The model is failing to compile, and I’m fairly certain that the most pressing issue is in the functions block where I’m declaring the parameters that go in the bernoulli_logit_lpmf. Can anyone point me in the right direction? Let me know if you need any other info from me!

As an update to this, I got the reduce_sum model working, but the speedup isn’t as much as I was hoping. When running a single chain in parallel using 4 cores, I don’t get much benefit in the way of speed as compared to the regular model with no parallelization. Here is the model with reduce_sum:

functions{
  real partial_sum(int[] slice_judg,
                   int start, int end,
                   int[] asp,
                   int[] asp_par,
                   int[] country,
                   int[] year,
                   int[] comp,
                   real[,,] theta,
                   matrix beta,
                   matrix alpha,
                   int N
                   ) {
    vector[N] eta; 
    for(n in 1:N){
        eta[n] = beta[asp[n], comp[n]] * (theta[country[n], asp[n], year[n]] - 
        alpha[asp[n], comp[n]]);
    }
    
    return bernoulli_logit_lpmf(slice_judg | eta[start:end]);
  }
}

data{
    int N; // Total number of sentences
    int I; // Total number of countries
    int J; // Total number of aspects
    int K; // Total number of composers
    int t; // Total number of years
    int<lower=0,upper=1> judg[N]; // Binary judgments
    int asp[N]; // Array of aspect indicators for each judgment
    int asp_par[J]; // Array of aspect-parent indicators
    int country[N]; // Array of country indicators for each judgment
    int year[N]; // Array of year indicators for each judgment
    int comp[N]; // Array of composer indicators for each judgment
    int<lower=1> grainsize; // Grain size for reduce_sum
}

parameters{
    real theta[I,J,t]; // Array of ideal points by aspect and year
    matrix<lower=0>[J,K] beta; // Matrix of discriminations by composers
    matrix[J,K] alpha; // Matrix of aspect difficulty by composers
    vector<lower=0>[K] sigma_alpha; // SD for alpha by composer
    vector<lower=0>[K] sigma_beta; // SD for beta by composer
}

model{
    // Rewrite the likelihood
    target += reduce_sum(partial_sum, judg, grainsize,
                       asp, asp_par, country, year, comp,
                       theta, beta, alpha, N);
      
    // Priors
    // theta
    // A draw for  the first year for each aspect
    for(j in 1:J){
        theta[,j,1] ~ std_normal();
    }
      
    // Loop over aspects
    for(j in 1:J){
        // This year's ideal point is drawn from a distribution centered on last year's
        for(tt in 2:t){   
            theta[,j,tt] ~ normal(theta[,j,tt-1], 1);   
        }   
    }
    // beta
    // Loop over composers
    for(k in 1:K){
        beta[1,k] ~ normal(0, sigma_beta[k]); // Draw for first node
        
        for(j in 2:J){
            beta[j,k] ~ normal(beta[asp_par[j],k], sigma_beta[k]); 
            // Draw from dist. centered on parent
        }    
    }
    
    // alpha
    for(k in 1:K){
        alpha[1,k] ~ normal(0, sigma_alpha[k]); // Draw for first node
        
        for(j in 2:J){
            alpha[j,k] ~ normal(alpha[asp_par[j],k], sigma_alpha[k]); 
            // Draw from dist. centered on parent
        }    
    }
    
    sigma_alpha ~ normal(0,5);
    sigma_beta ~ normal(0,5);
}

Does anyone have any suggestions as to how I might speed this up a little more? Is there anything in the functions block that could be changed?

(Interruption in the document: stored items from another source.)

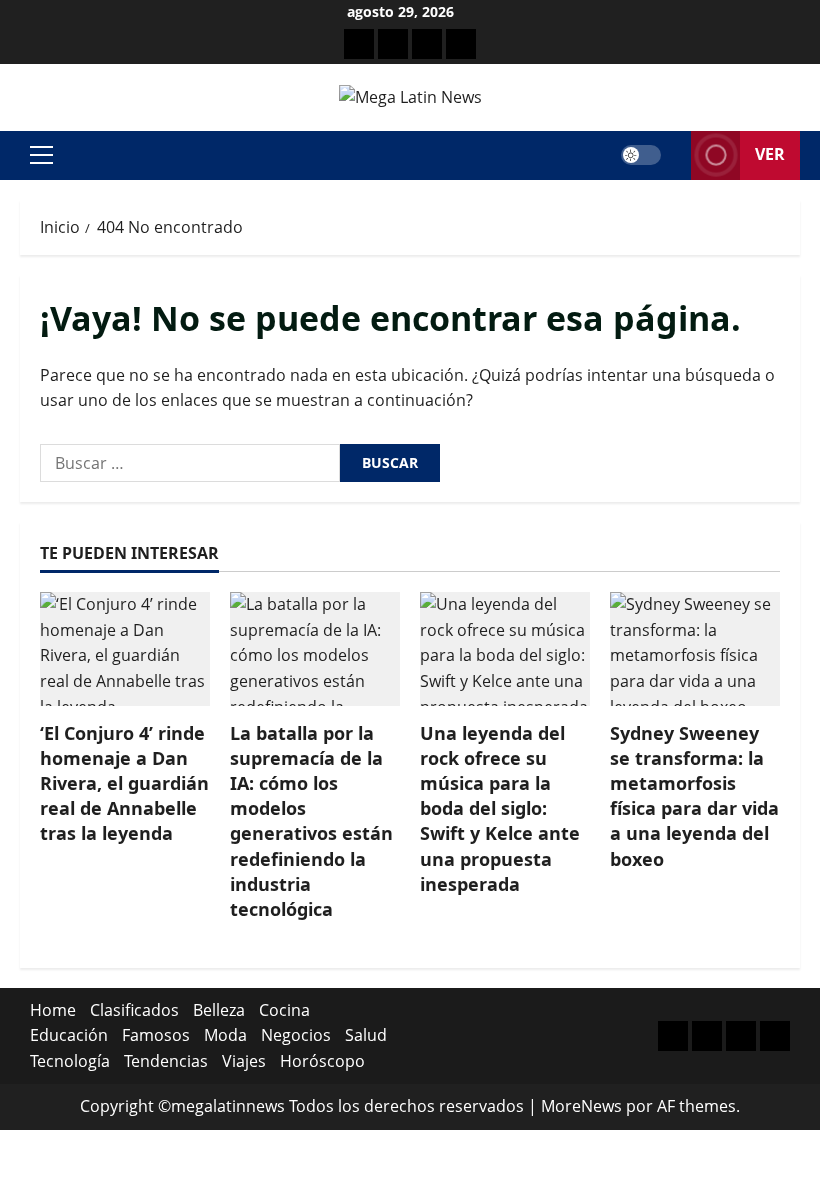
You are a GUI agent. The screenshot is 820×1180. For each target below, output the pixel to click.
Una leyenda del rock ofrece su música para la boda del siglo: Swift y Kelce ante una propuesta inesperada (500, 808)
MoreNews (581, 1106)
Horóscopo (322, 1061)
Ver (770, 154)
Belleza (219, 1010)
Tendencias (166, 1061)
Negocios (296, 1035)
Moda (225, 1035)
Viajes (244, 1061)
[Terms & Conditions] (359, 44)
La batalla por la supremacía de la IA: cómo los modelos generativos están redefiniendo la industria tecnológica (311, 821)
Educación (69, 1035)
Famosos (156, 1035)
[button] (41, 155)
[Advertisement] (427, 44)
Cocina (284, 1010)
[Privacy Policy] (393, 44)
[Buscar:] (190, 463)
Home (53, 1010)
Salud (366, 1035)
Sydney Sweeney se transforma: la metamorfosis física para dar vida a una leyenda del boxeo (694, 796)
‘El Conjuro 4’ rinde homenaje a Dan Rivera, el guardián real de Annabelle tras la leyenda (124, 783)
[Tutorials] (461, 44)
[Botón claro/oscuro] (641, 155)
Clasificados (134, 1010)
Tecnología (70, 1061)
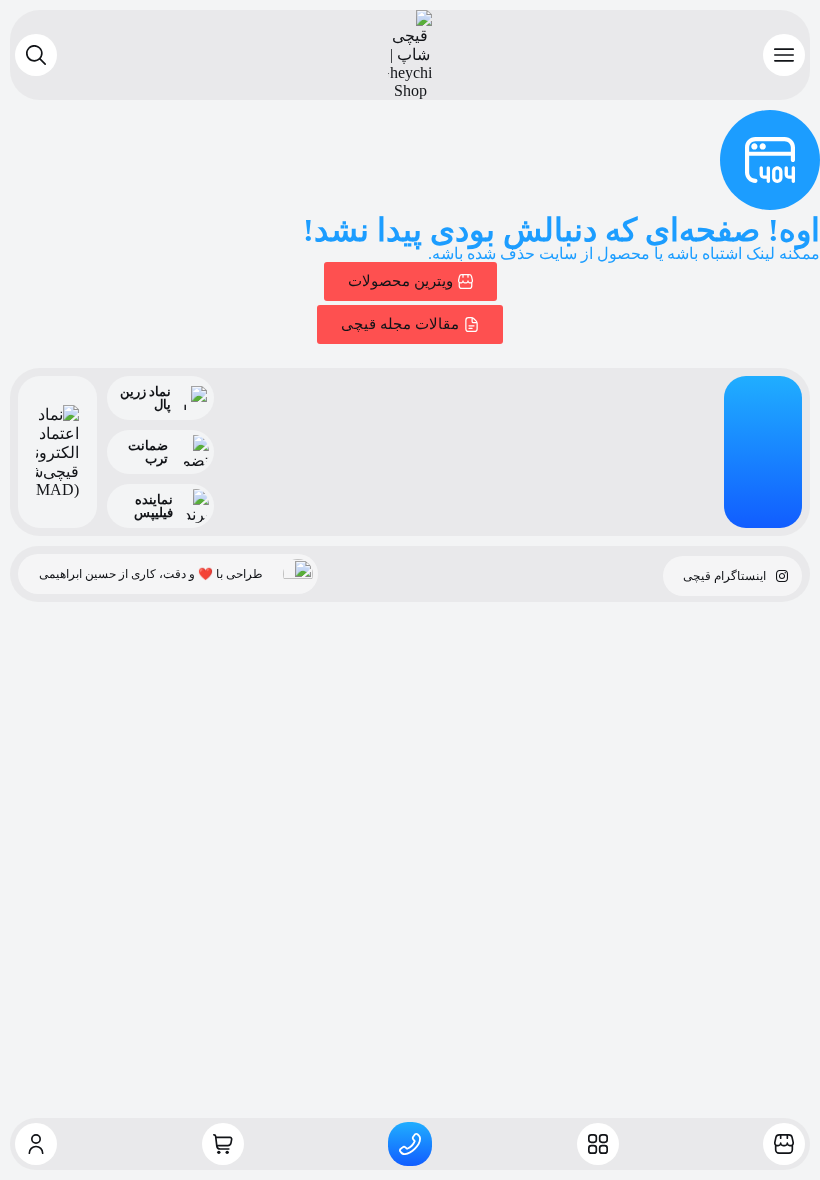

Well, for one thing I recommend you only compute the etas you actually need.

vector[end - start + 1] eta; 
for(n in start:end){
    eta[n - start + 1] =
          beta[asp[n], comp[n]] * (theta[country[n], asp[n], year[n]]
                                   - alpha[asp[n], comp[n]]);
}
return bernoulli_logit_lpmf(slice_judg | eta);

You really should first vectorize the priors and the hierarchical priors! Those loops look suspicious to me.

You can use to vector applied to a matrix which often lets you apply densities to large chunks of parameters.